A bribe is no longer a bribe. It's an upfront payment, preferably discreet, but in case of emergency, explicit, and offered on a case-by-case basis, because that's the best way to handle the cash flow ... and besides, it's just helping out poor fisher folk, lowly paid employees ...

They aren't really minions of major people smugglers, they're just good hearted folk out to make a buck. Remember that the next time you're running grog for Al Capone ...

Ah M'lud, I had a wife and ten wee little bubs at home, and I was just a low level, lowly paid employee. I'm a human bean, M'lud, not some despicable member of an international crime gang.

Oh and M'lud, surely it's all okay, because Labor was doing it too ...

Cameron Stewart wins the pond's "you can't fight in here, it's a war room" wordsmithing award of the month. On and on he goes, offering the official version up for approval:

The covert people-smuggling disruption campaigns of the Rudd/Gillard Labor governments are also understood to have involved secret Australian payments to selected Indonesians in Java, including potential crew, to prevent boats from departing for Australia. But because Labor did not have a policy of turning back boats, these covert payments took place on land rather than at sea, as allegedly occurred last month with a boat carrying 65 asylum-seekers.
Both the government and the opposition have refused to disclose details of their respective covert people-smuggling disruption programs. Labor has toned down its attacks on the government after it failed to answer questions about what disruption activities took place under its own watch. 
Indonesia has accused Australia of state-sponsored bribery and acting unethically after the captain and crew of the asylum-seeker boat claimed an Australian official paid them about $US5000 each to return to Indonesia.

Watch it Indonesians. These are just covert disruption campaigns involving covert payments. That's not bribery, that's just cash in the paw and a part of Australian life, and don't you get all smarty pants, you hypocrites, with your smug talk of ethics and state-sponsored bribery.
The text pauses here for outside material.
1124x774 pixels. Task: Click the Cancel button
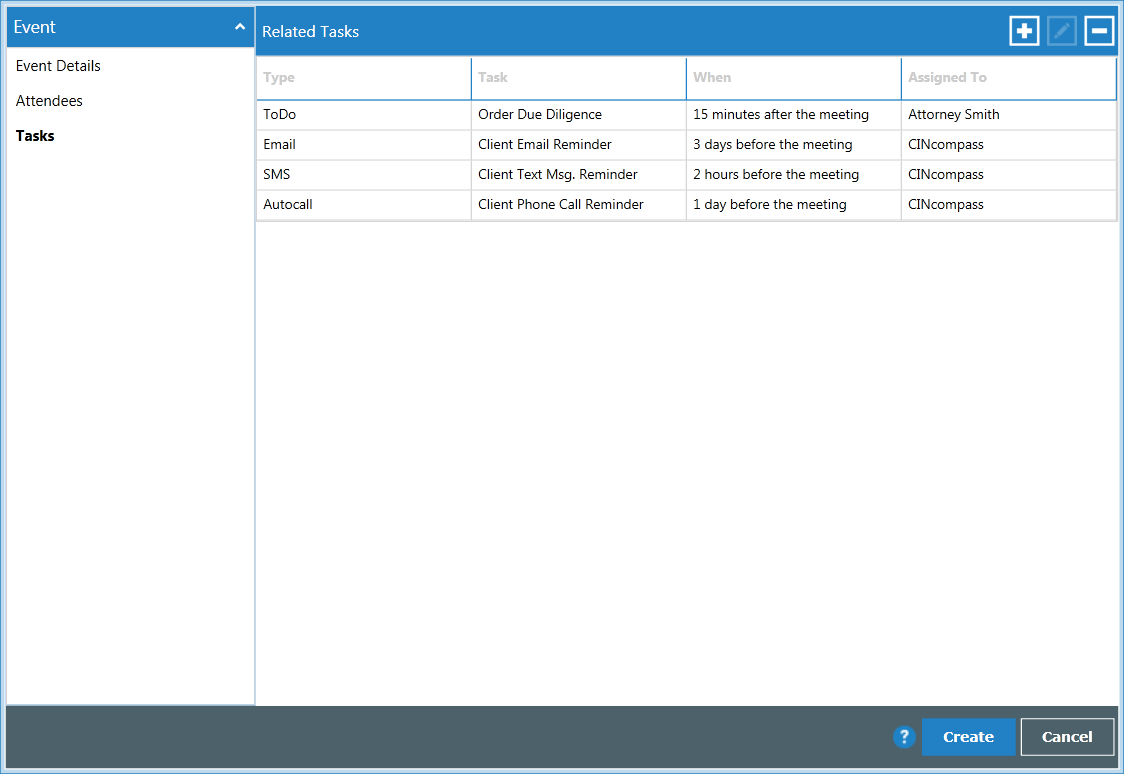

What an ugly word! How dare you use it! Here's the proper form of words, thanks to Cameron Stewart:

It is believed that the payments to the crew were made by an ASIS official who was on board the Customs vessel, but it is unclear why such payments were allegedly made so openly. The Australian understands ASIS has offered ­financial incentives to captains and crew of asylum-seeker vessels at least several times previously to persuade them to return to Indonesia. However, these involved payment being made only after the boats returned to Indonesia. In some cases the payments were not been made in cash but were disguised as other forms of financial assistance.
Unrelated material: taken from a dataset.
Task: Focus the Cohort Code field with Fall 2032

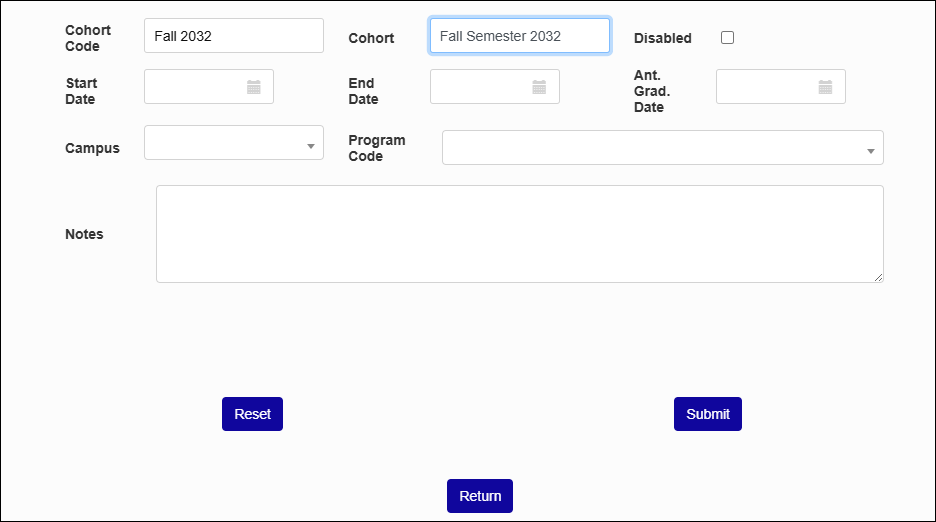Action: tap(234, 36)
You see! Payments, financial incentives, financial assistance. Why, it's just like heading off to your friendly local bank for a business loan ...

As for the actual vessels supplied, the story gets a bit murky, but let's remember the important principle it invokes:

The asylum-seeker boat captain, Yohanis Humiang, told media in Indonesia yesterday that he received a cash payment from an Australian official on the condition he never worked with people-smugglers again. He claimed the boats supplied by the Australians were unseaworthy, had limited fuel and no navigational system other than GPS. 
However, sources have told The Australian that the two boats were escorted back by the patrol boat HMAS Wollongong and a Customs vessels until they were about 30km from the Indonesian coast. The Australian ships could not escort further without breaching Indonesian territorial waters. 
The asylum vessels were then tracked by Australian radar until they reached the coast. 
The boat’s captain, Yohanis, told Indonesian police that the Australian officials did not provide enough fuel to reach their agreed destination of Rote Island in Indonesia. He said one of the two boats ran out of fuel, forcing its passengers to transfer to the other boat. However, this boat hit a reef. Those on board were then rescued by villagers. Sources in Canberra said the captain’s allegation that the boats did not contain sufficient fuel to reach land were untrue.
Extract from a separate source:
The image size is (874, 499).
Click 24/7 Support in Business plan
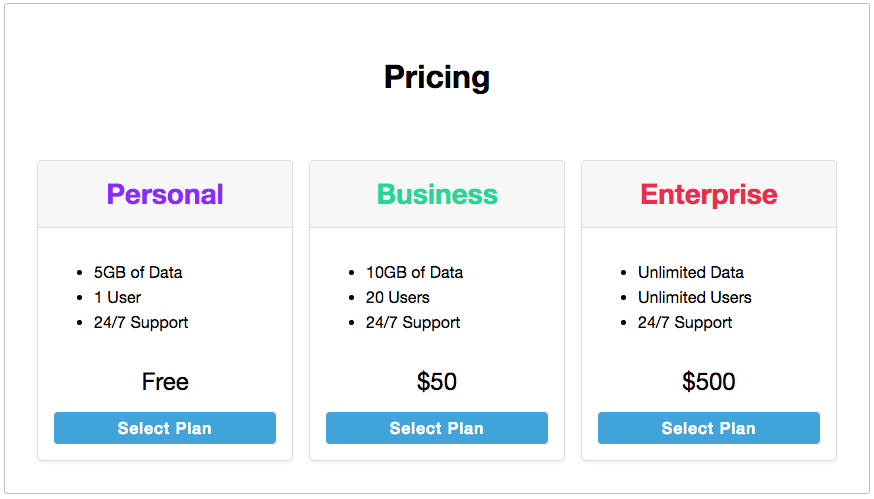(413, 322)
You see. No need to dispute whether passengers had to transfer to a single boat, and then hit a reef, and then those on board had to be rescued at low tide.

Enough fuel was provided, and it's hardly the fault of Australians that Indonesians make lousy sailors ...

As always, we can rely on the Bolter to show how ethics and morality have got nothing to do with it, because doing is all that matters. Why not offer a bribe to your local politician? Call it an incentivising transfer of funds, a financial incentive, and you too will be seen as doing rather than seeming:


You see? Let's not talk of bribes, the Aussies were just there to help and deliver aid to Indonesia's poor, and besides it saved lives.

It's such a good worthy cause that the pond is only disturbed by the lack of technology involved.

Surely the only fly in the ointment, as so astutely noted by Cameron Stewart, was the overt way that vulgar, demeaning cash changed hands.

Surely it behooves the Australian government to instal a tap and go, or at worst a swipe and pin system so that pirates can enter the modern age, and fully enjoy modern technological benefits as they receive their incentivization payments. 

It would also make Moir's forlorn concern for cheques as outdated as a love of postcards (and more Moir here).



15 comments:

  1. I think you have explained precisely why Shorten is maintaining the moral & political dimensions of a ., DP. He wouldn't want to have build up a bit of character strength *before* Killing Season, just to have all that hard work ripped to shreds during QT and in the tabloid chook processing factories.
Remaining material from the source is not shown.